Il ministero dei Beni culturali assuma iniziative al fine di agevolare un intervento di salvaguardia della paleosuperficie del sito paleontologico denominato “Ciampate del diavolo” in località Foresta di Tora e Piccilli (Caserta) e per sostenere un progetto più ampio di riqualificazione e valorizzazione dell’intero geosito. Lo chiede la deputata Margherita Del Sesto (M5S) in un’interrogazione indirizzata al Mibac.

A Tora e Piccilli (Caserta), in località Foresta, il 4 agosto 2001 furono scoperte 56 orme fossili riferibili ad esemplari del genere Homo, ben presto considerate dagli scienziati come le più antiche del pianeta, essendo state datate radiometricamente a circa 350 mila anni fa.

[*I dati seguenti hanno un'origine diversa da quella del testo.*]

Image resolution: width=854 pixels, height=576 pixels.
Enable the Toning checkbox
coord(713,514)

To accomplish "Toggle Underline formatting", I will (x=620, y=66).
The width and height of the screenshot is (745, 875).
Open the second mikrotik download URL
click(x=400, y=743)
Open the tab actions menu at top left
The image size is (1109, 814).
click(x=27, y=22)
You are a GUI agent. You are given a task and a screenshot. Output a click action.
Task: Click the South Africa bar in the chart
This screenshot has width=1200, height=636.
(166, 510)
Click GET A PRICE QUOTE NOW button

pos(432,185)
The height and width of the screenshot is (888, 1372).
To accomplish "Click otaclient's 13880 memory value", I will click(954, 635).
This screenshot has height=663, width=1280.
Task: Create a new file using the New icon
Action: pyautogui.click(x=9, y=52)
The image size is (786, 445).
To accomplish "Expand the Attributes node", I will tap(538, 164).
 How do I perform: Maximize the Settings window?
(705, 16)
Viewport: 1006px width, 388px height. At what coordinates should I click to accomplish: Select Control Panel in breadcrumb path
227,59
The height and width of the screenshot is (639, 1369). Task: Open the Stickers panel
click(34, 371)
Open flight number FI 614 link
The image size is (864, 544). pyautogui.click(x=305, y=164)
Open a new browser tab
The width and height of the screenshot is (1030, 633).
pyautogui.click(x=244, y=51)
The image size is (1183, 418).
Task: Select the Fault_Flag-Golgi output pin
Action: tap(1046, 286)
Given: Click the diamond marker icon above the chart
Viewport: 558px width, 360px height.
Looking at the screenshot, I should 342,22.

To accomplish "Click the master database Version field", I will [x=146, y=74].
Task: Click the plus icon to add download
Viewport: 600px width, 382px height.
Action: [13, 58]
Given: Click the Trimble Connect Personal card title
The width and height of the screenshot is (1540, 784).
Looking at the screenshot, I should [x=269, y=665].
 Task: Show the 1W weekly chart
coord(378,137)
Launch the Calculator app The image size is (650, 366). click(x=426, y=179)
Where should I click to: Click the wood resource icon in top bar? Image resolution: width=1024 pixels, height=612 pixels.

Il sito è l’unico a essere inserito, per la Campania, accanto a quello del dinosauro di Pietraroia (Benevento), fra quelli considerati “di interesse” dalla Società paleontologia italiana. Dal 2007, quando è stata inaugurata la sua prima sistemazione ricettiva e funzionale, il geosito è visitato da turisti e studiosi provenienti da ogni parte del mondo.

La più importante caratteristica, anch’essa un “unicum” mondiale, è l’ubicazione delle successioni di orme umane fossili su di una superficie fortemente inclinata, che rende possibili una serie di studi di carattere più propriamente paleontologico, paleoantropologico e biomeccanico, che non possono essere condotti in nessun altro geosito e sono, quindi, di sicuro interesse globale.

Tuttavia, le orme fossili di Tora e Picilli, impresse su un pendio di tufo leucitico bruno, non hanno alcuna forma di protezione, presentando gravi rischi di conservazione sia per la natura stessa del suolo, che è vicinissimo al punto di rottura, sia per la frequentazione incontrollabile dei visitatori che bypassano arbitrariamente i controlli istituzionali. Rali rischi estremi sono stati più volte evidenziati e segnalati dall’équipe scientifica internazionale che sta studiando il sito, anche attraverso convegni e pubblicazioni ma, alla stato, nulla di concreto è stato fatto per proteggerle e sottrarle a una distribuzione sempre più certa e imminente.